In 2-back schemes, the LB with the RB key focuses on the nearest back to him, or with the I-formation/Pistol the tailback. The reaction is made based on the path the RB takes on the snap.
RB Inside path - LB attacks his primary gap. If its the MLB in the Under, he goes straight to the B-gap. If its the WLB, he goes to the weak A-gap. He reacts exactly like the down block guard read.
RB Outside path - LB shuffles and reads his primary gap for a threat. If his primary gap is open, he can charge through the gap. If the gap is closed due to a Veer block, he immediately shuffles because the DE is supposed to now cover his B gap (block down step down rule), and the LB switches with him to take the C-gap. If its the option, he has to hit the QB.
Full flow (both backs) away - LB shuffles to the flow, but must stay on the outside hip of the RB in the backfield to prevent the cutback. If the backside linebacker crosses the RB's face, the cutback lane is wide open. Learning this discipline is probably one of the toughest things for a freshman linebacker playing this one-gap technique. Notice the MLB below has not crossed the HB.
For two-gapping, the LB cannot just shuffle. He must attack his away gap directly. He steps laterally once, then crosses over and charges that gap. If the MLB above is 2-gapping, he jumps into the weak A gap immediately. He must be aware that the Center can come off the scoop block or that a Guard may be coming off a double-team block to hit him and seal off the backside. If the away gap is open, he takes it. If its closed (like a toss sweep outside), he shuffles around to the first gap that is open.
Full flow to - LB attacks his primary gap.

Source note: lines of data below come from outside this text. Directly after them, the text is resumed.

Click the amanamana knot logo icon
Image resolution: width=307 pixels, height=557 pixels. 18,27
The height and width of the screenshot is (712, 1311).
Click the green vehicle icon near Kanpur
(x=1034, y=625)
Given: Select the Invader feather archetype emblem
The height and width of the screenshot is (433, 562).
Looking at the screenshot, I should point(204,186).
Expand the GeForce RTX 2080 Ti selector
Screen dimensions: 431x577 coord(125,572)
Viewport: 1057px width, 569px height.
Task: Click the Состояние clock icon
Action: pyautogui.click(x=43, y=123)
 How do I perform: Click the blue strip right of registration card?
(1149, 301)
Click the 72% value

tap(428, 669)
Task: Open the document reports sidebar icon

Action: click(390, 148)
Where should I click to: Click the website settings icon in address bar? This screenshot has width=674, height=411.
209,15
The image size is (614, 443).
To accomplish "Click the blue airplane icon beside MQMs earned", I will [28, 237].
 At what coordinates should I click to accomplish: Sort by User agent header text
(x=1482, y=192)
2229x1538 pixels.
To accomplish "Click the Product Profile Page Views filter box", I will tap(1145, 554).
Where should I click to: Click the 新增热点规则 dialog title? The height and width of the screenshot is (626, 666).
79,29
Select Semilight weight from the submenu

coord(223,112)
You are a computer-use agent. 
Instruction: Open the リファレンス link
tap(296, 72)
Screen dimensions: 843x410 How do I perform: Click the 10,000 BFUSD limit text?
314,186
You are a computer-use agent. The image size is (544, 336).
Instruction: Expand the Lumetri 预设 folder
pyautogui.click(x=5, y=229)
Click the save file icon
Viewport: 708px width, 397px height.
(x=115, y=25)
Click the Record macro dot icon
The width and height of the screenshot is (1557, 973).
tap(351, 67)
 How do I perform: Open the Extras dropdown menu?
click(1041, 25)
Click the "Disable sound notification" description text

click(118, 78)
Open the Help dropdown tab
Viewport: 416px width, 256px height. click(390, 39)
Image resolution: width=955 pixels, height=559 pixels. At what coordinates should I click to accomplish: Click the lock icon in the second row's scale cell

Pass - if the RB shows block, or pulls out late for a route, the LB responds with his normal coverage. In some schemes he is told to "stack", or sit on the RB. Stacking is the smart play against a team that has a skilled receiver that likes to send him out late. If the LB hasn't taken a big drop (in zone) then he can respond to the late release. In matchup zone stacking is common, and the LB stacks until another receiver enters his zone. In man coverage, the stacking linebacker is basically the Robber.